Exact wording is needed for every line from the one holding "This screenshot has" to the end of the records below; write those lines out and omit the pictures.
────────────────────────────────────────
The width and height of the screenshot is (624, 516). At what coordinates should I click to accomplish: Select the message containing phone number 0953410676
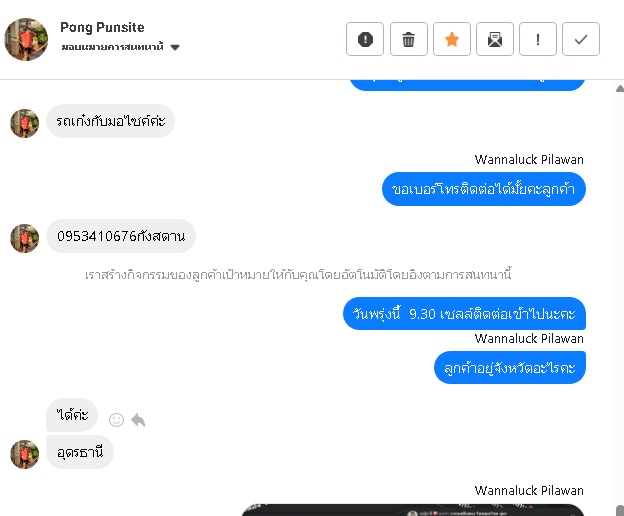[121, 236]
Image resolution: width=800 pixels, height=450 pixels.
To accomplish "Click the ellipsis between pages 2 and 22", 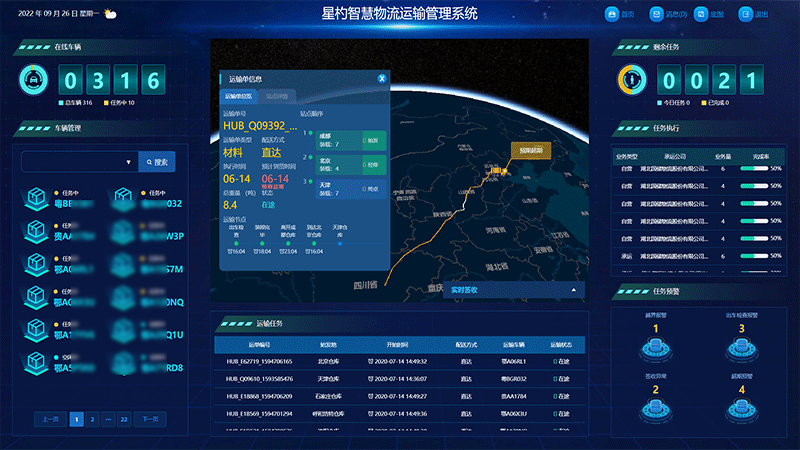I will (x=107, y=420).
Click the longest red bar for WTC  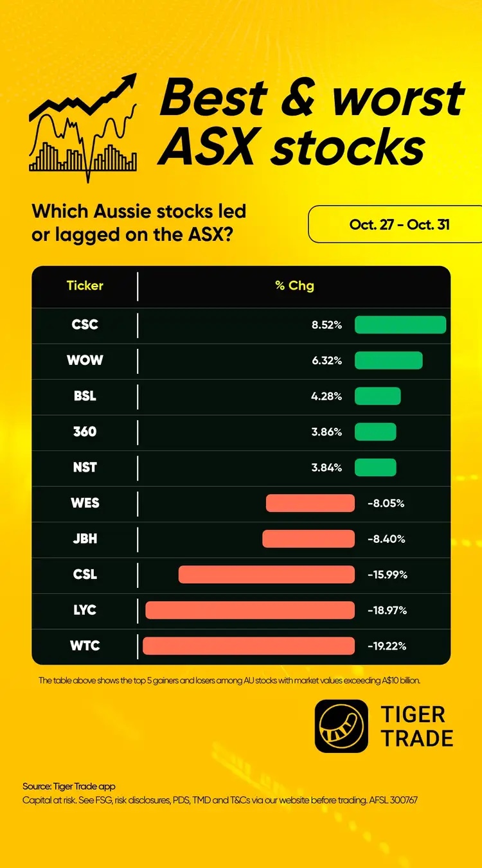coord(249,646)

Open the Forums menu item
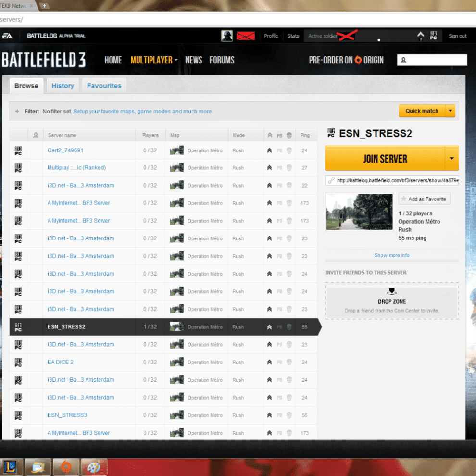(x=222, y=60)
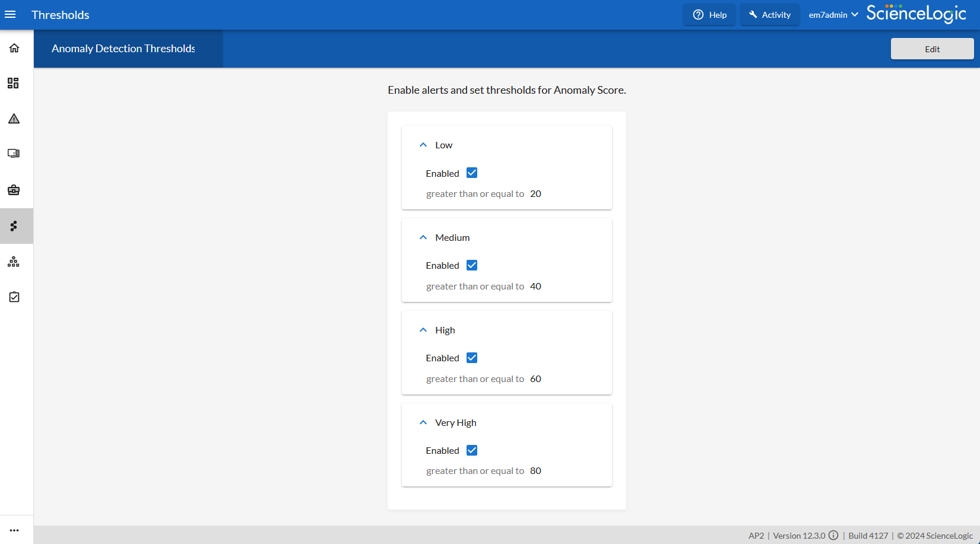The width and height of the screenshot is (980, 544).
Task: Open the Dashboards icon in sidebar
Action: click(13, 83)
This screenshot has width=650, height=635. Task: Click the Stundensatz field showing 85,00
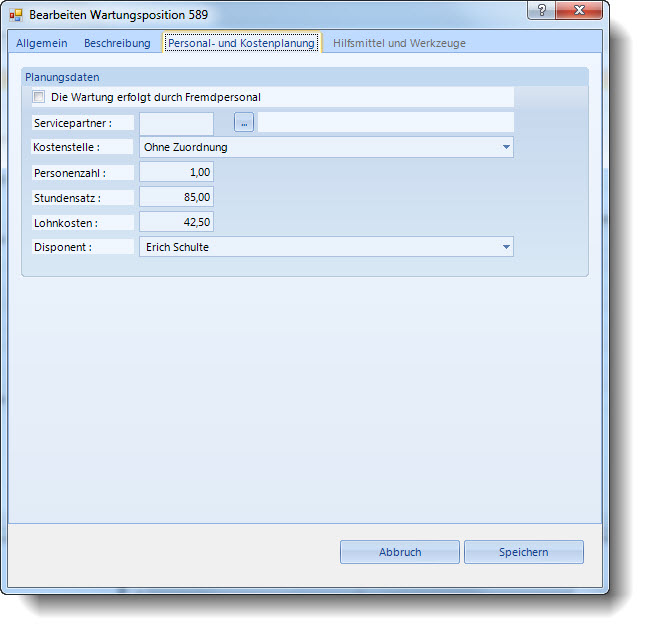(176, 197)
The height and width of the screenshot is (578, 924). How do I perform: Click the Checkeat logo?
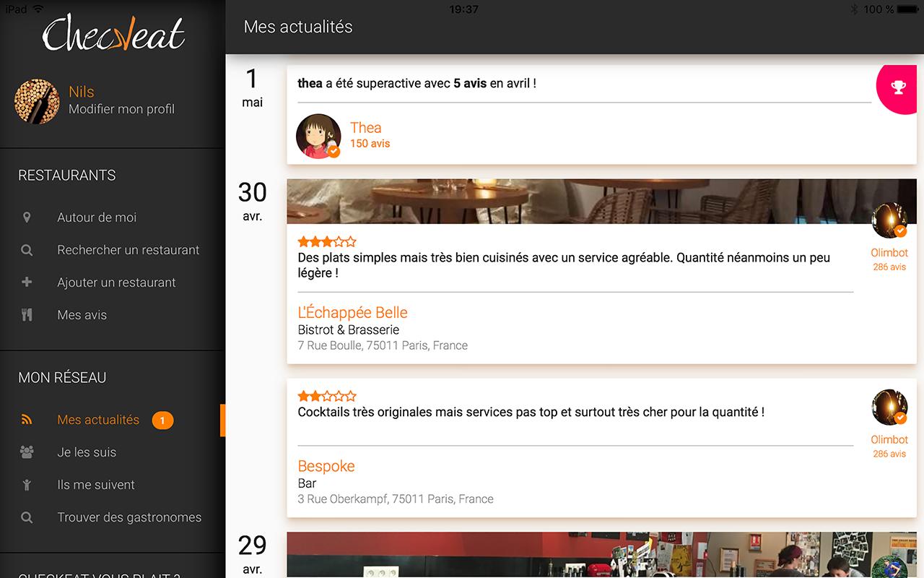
────────────────────────────────────────
▶ _Written solution_
This screenshot has width=650, height=635. Task: Click the Stundensatz field showing 85,00
(176, 197)
The height and width of the screenshot is (578, 924). How do I perform: Click the Checkeat logo?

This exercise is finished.